Almost everyone uses instant messaging now. WhatsApp, Telegram, Signal—they're the default way we stay in touch. But the way someone writes, the specific words they reach for, can signal something deeper than just their mood that day. Entwistle argues that personality dysfunction, including darker traits, leaves traces in our digital communication long before it shows up in how someone actually behaves toward you.

The pattern is consistent. People with darker personality traits tend toward hostile language. They use more profanities, more words designed to provoke anger—words like "hate" and "furious." Their messages are negative, disconnected, cold. But there's something else: they use fewer words that build connection. They avoid "we." They don't say "us." The language of togetherness simply doesn't appear. It's as if the very structure of their sentences reflects an inability or unwillingness to see themselves as part of a group, part of something shared.

Entwistle is careful not to suggest that everyone who writes a sharp message is dangerous. Most people, she notes, show only mild difficulties—mood swings, a tendency toward negativity, rigid thinking. But some show the harder traits: manipulation, a genuine lack of empathy. The distinction matters. And the point is that these patterns show up in writing before they show up anywhere else. Before someone manipulates you, before they hurt you, the way they write has already changed. The linguistic shift comes first.

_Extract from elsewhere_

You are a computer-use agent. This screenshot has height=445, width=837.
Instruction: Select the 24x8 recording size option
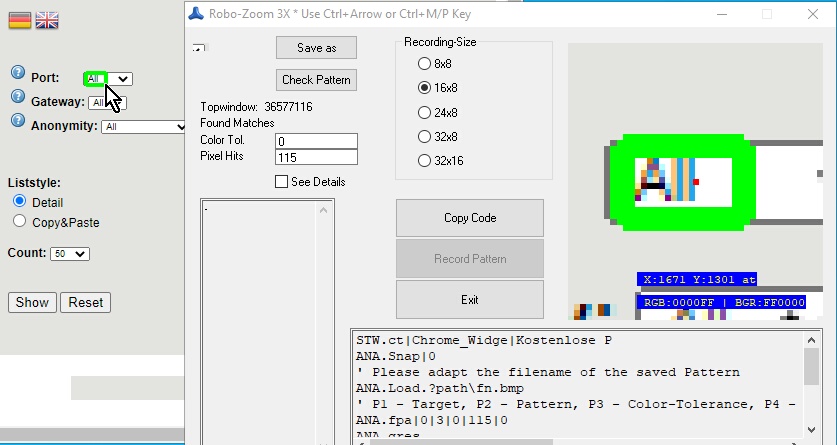pos(425,112)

This has real consequences for how we navigate our lives. Dating apps, work emails, social media comments—these are all places where we're trying to figure out who someone is based on very limited information. Entwistle suggests that if you learn to recognize these patterns, you can protect yourself. Extreme hostility in messages, persistent negativity, an emotional and cognitive rigidity that shows up in how someone writes—these are early warning signs. Not proof of anything. But signals worth paying attention to.

The research points toward something we intuitively know but rarely articulate: the way someone communicates is not separate from who they are. It's not a performance they're putting on. It's an expression of their actual internal landscape. And if you know what to look for, you can read it.

The words people choose reveal deeper patterns in how they think, feel, and relate to others
— Charlotte Entwistle, psychologist
These patterns often show up in how people speak or write long before they appear in more explicit behavior
— Charlotte Entwistle
La Conversación del Hearth Otra perspectiva de la historia
Inventor

So you're saying I can diagnose someone as a psychopath by reading their texts?

Model

Not diagnose, no. But you can spot patterns that suggest something is off. It's not about one message—it's about the consistent way someone uses language over time.

Inventor

What makes hostile language different from just someone having a bad day?

Model

A bad day is temporary. A pattern is persistent. Someone with darker traits doesn't just use harsh words occasionally—it's how they habitually frame the world. Everything is hostile, nothing is collaborative.

Inventor

You mentioned they avoid the word "we." That seems like a small thing.

Model

It's not small. Language reveals what we actually believe about our place in the world. If you never use inclusive language, it suggests you don't actually see yourself as part of a group. That's a significant cognitive difference.

Inventor

Can someone change this? If they recognize the pattern in themselves?

Model

That's the harder question. The research shows the pattern is deep—it reflects how someone thinks, not just how they write. But awareness is the first step. You can't change what you don't see.

Inventor

What about false positives? Someone who's just naturally blunt?

Model

That's why context matters. One trait alone doesn't mean anything. But when you see the combination—hostility, negativity, lack of inclusive language, emotional rigidity—that's when the pattern becomes meaningful.

Inventor

So the real value is in protecting yourself?

Model

Exactly. You're not trying to diagnose anyone. You're trying to recognize early warning signs so you can make safer choices about who you let into your life.